OH! And I really, really hate how my WL Jeep will jam on the brakes and cinch down the parking brake if I try to drive it with the door partially open, like moving it around the driveway a little bit. Look, jerks, if I fall out of the car and run myself over, that’s my fault. Stop it.
And screens. OH MY GOD I hate screens.
I’m gonna stop. We’ll be here till next week.
Sincerely, Abraham Simpson.
Dear auto manufacturers,
There are too many features these days. Please eliminate three. I am not a crackpot.
Better yet: Since absolutely everything is computerized and has been for decades now, how about you build an app that lets me design my own car from among the features available for that car, and I’ll just send the damn production order directly to the factory myself?
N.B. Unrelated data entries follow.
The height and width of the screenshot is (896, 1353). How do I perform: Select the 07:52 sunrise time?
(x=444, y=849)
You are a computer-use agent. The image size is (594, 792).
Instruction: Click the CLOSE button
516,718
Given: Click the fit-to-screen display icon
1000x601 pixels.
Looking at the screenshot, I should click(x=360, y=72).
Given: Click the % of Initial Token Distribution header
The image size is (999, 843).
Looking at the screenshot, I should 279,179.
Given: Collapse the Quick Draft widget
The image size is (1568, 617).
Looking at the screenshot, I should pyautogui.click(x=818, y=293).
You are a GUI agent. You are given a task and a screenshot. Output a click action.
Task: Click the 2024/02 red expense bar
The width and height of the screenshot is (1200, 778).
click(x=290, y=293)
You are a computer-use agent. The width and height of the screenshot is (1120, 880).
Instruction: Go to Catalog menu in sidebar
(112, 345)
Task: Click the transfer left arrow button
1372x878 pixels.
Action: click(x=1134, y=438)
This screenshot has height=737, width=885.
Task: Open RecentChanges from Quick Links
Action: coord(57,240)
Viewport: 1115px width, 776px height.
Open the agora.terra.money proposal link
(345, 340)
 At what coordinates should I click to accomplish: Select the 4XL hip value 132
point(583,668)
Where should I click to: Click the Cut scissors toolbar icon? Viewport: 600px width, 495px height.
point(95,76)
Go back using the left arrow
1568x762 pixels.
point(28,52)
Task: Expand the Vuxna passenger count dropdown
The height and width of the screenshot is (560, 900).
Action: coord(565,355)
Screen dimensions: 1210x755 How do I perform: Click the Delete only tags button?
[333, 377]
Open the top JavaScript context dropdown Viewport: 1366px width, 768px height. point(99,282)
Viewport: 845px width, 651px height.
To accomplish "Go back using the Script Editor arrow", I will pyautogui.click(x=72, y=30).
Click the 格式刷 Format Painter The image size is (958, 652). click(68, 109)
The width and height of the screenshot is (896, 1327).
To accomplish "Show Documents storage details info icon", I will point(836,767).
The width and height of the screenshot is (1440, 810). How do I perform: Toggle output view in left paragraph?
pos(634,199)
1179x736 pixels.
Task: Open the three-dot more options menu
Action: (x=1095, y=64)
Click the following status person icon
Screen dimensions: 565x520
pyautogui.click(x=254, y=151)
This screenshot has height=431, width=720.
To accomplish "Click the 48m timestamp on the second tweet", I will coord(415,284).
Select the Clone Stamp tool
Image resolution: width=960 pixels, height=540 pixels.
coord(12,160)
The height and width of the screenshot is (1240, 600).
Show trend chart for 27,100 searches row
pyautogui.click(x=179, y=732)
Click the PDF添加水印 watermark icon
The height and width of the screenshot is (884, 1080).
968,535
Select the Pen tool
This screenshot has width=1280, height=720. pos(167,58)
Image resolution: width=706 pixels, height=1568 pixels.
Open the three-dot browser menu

psst – https://www.youtube.com/watch?v=O5dmxBUbzBU
No app, just a helpful salesperson sitting at a computer, but I did that twice for BMWs and it was *awesome*. With picking them up at the factory in Germany the cherry on top. Ordered exactly how I wanted them (well, in the case of the M235i they wouldn’t let me have the cloth seats Europeans could have, for reasons. Sigh).
I’m hopeful now that manuals are no longer about performance, those “helper” features will go away as they take away from the engagement that manuals ARE now about.
I had a loaner RAM 1500 for a day, and the thing REFUSED to back out of my driveway. I had a somewhat steep apron, and it SLAMMED on the parking break to engage collision avoidance. I had to turn it off.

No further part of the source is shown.